SAVERIEN (Alexandre de )

(Arles 1720 – 1805)

TRAITE DES INSTRUMENS propres à observer les astres sur mer; Où l'on donne la Construction & l'Usage d'un nouvel Instrument. Chez Charles-Antoine Jombert, Libraire du Roi pour le Génie, rue Dauphine, à l'Image Notre-Dame, 1752. ln-12°, demi-veau, papier marbré sur les plats, dos lisse, orné, pièce de titre rouge.

60 pp. numérotées i à viii puis 9 à 60 et 1 planche dépliante hors texte.

La planche est signée « Franc » (pour FRANCOIS)

Référence Polak:     8676

La difficulté à calculer la position en mer par l'observation de la lune et des astres du fait du manque de précision des appareils du XVIIe siècle fut à l'origine des recherches pour mettre au point un instrument d'observation de grande précision destiné à remplacer le quartier de Davis, ou quartier anglais alors utilisé dans toutes les marines. Ce fut le début des instruments à réflexion et miroirs tournant qui ouvraient une ère nouvelle pour la navigation astronomique en apportant une précision jamais atteinte jusque-là.

On en doit la première forme à Hooke.

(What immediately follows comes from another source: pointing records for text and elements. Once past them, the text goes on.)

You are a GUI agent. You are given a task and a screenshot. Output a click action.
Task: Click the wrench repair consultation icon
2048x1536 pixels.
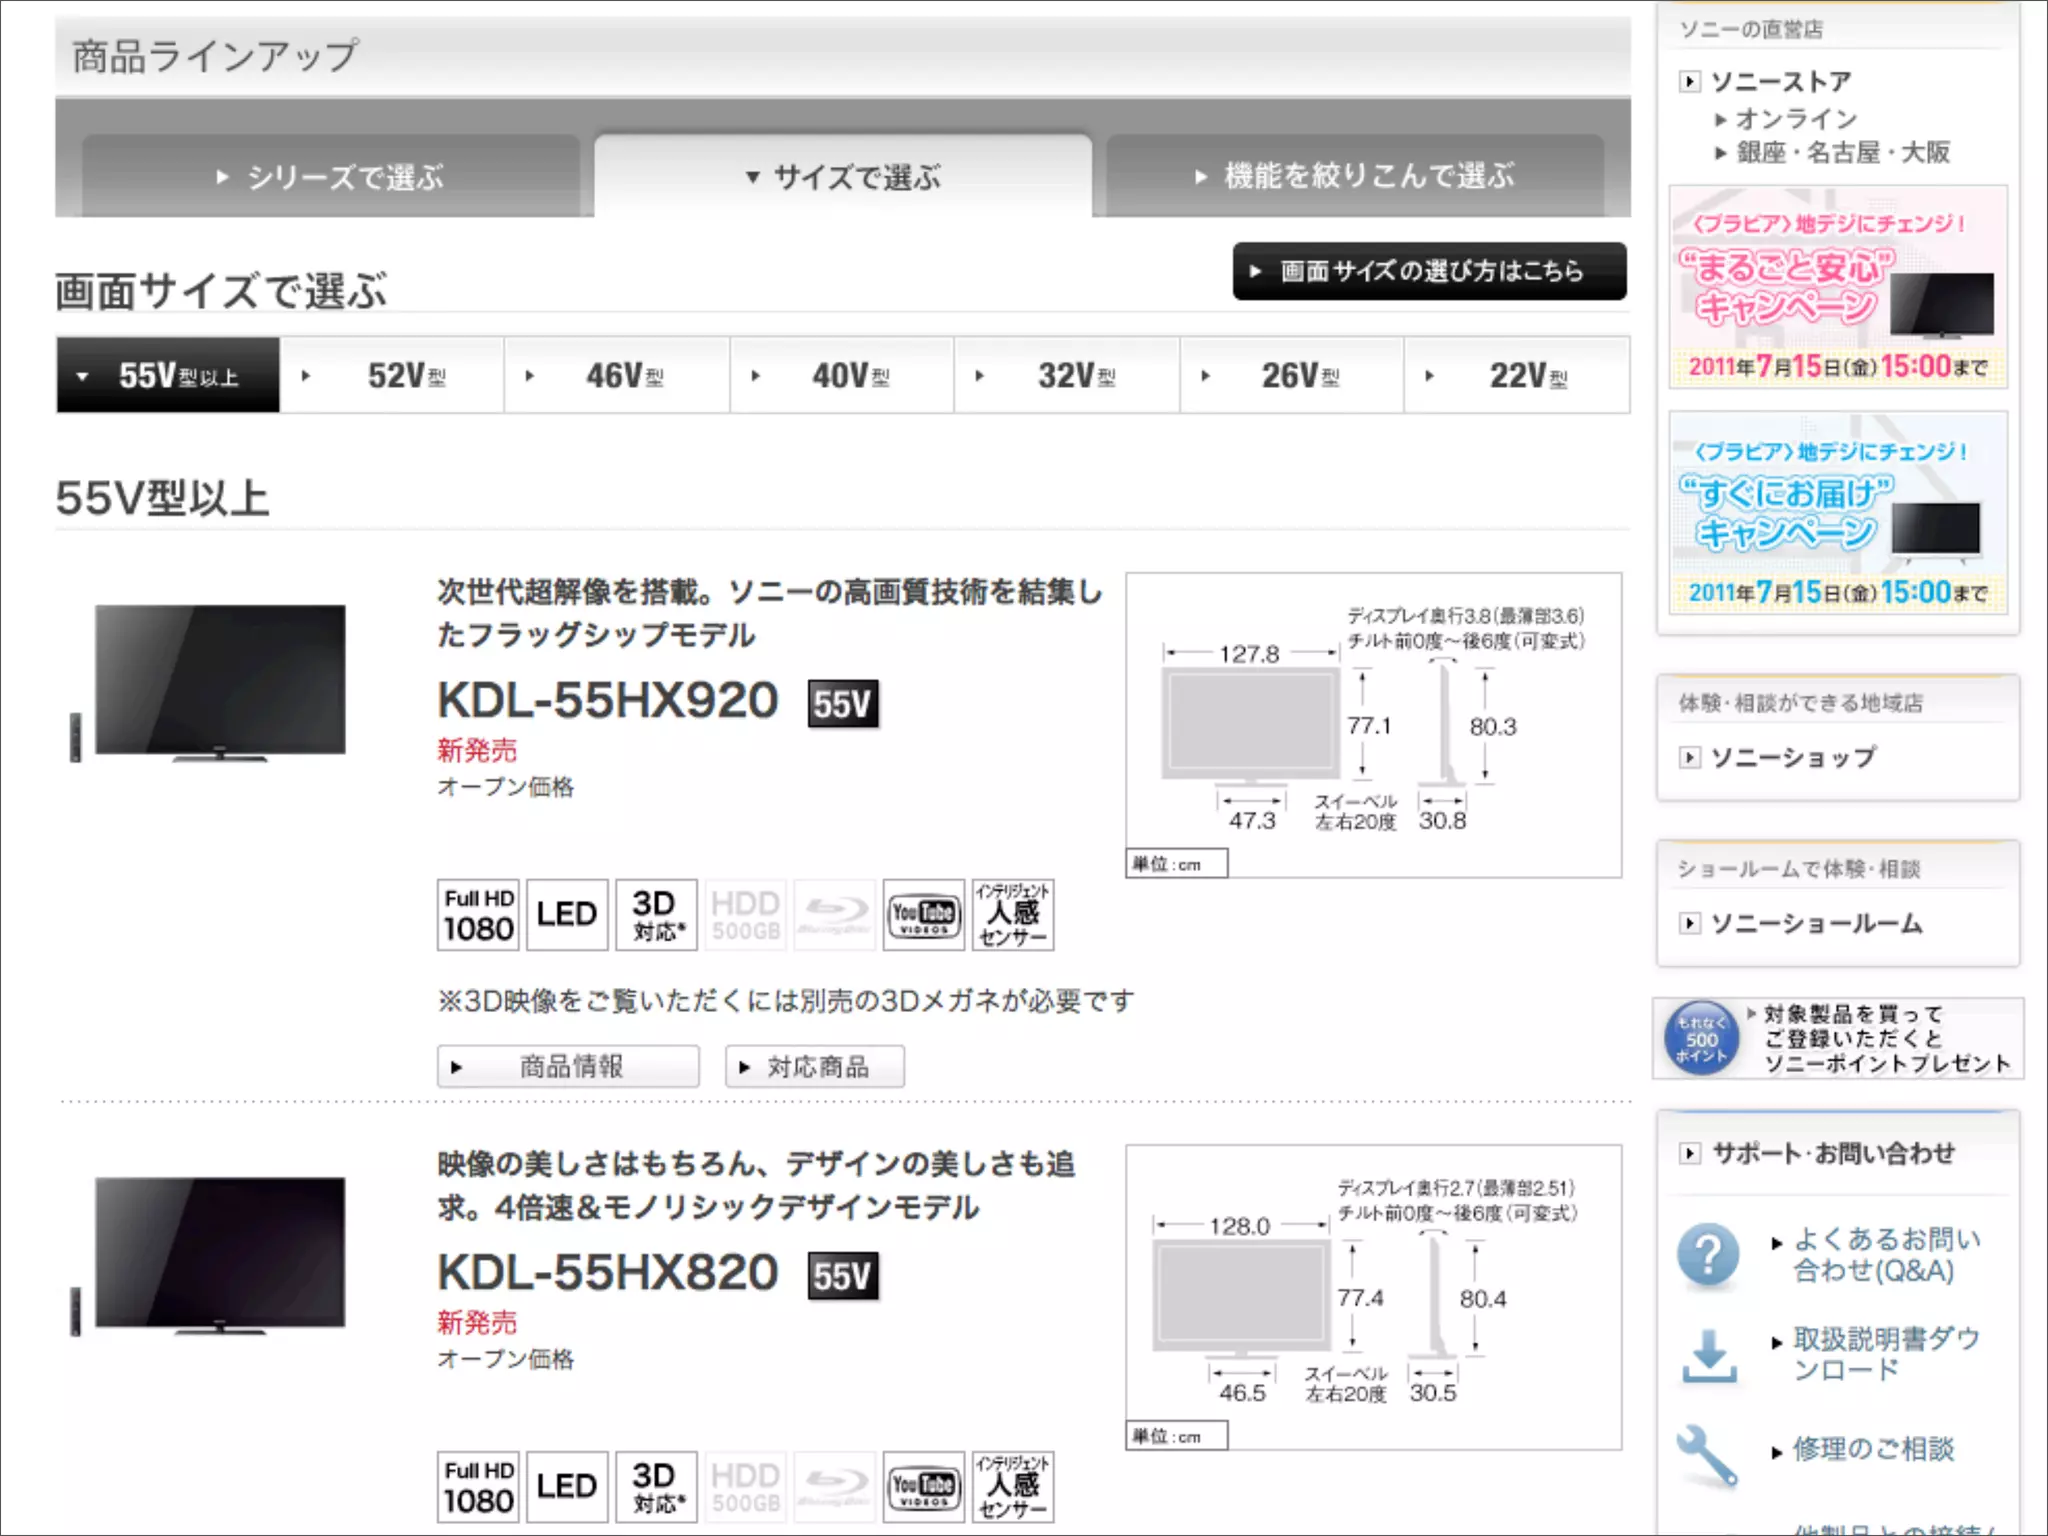(1706, 1454)
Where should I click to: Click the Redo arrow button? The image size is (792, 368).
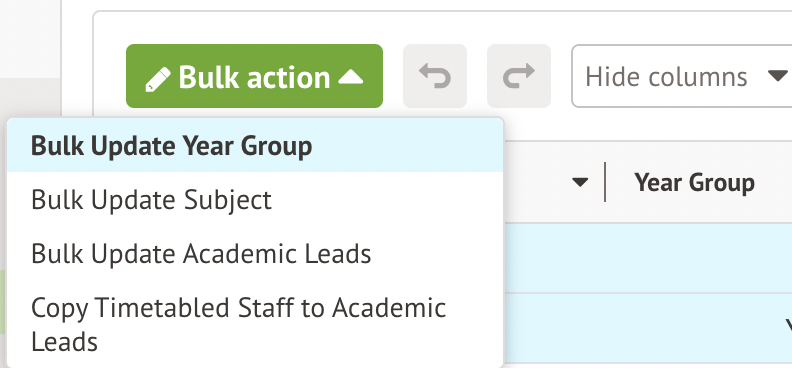point(519,76)
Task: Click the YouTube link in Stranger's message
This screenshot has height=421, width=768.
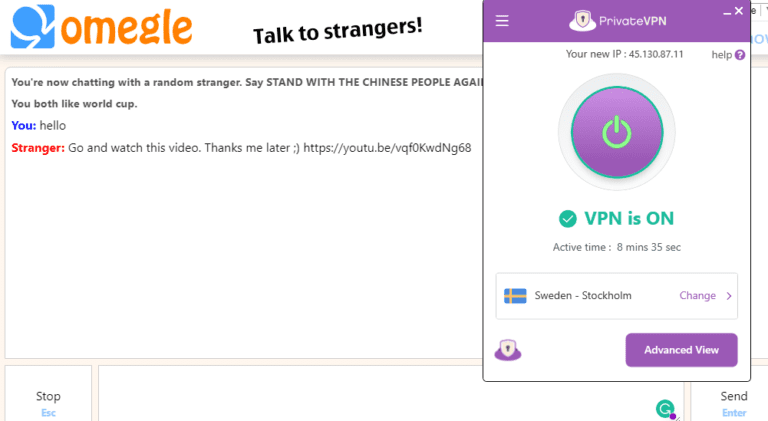Action: coord(387,148)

En août 1666 il mentionna à la Société Royale de Londres un « nouvel instrument astronomique pour faire des observations des distances des étoiles fixes à la lune, par réfection ». Ainsi Hooke avait découvert le principe consistant à se servir d'un miroir pour ramener la direction d'un objet sur celle d'un autre et permettre de cette manière la mesure d'un angle par une visée unique le long d'un seul de ses côtés.

L'instrument de Hooke n'était pas encore l'octant. En effet, n'ayant qu'un miroir il ne possédait pas la propriété fondamentale qui résulte de l'emploi de deux miroirs; laquelle consiste en ce que le contact une fois établi subsiste malgré les déplacements de l'instrument dans le plan du limbe. Avec un seul miroir il fallait établir et maintenir le contact en un point déterminé du champ, opération quasi impossible à la mer.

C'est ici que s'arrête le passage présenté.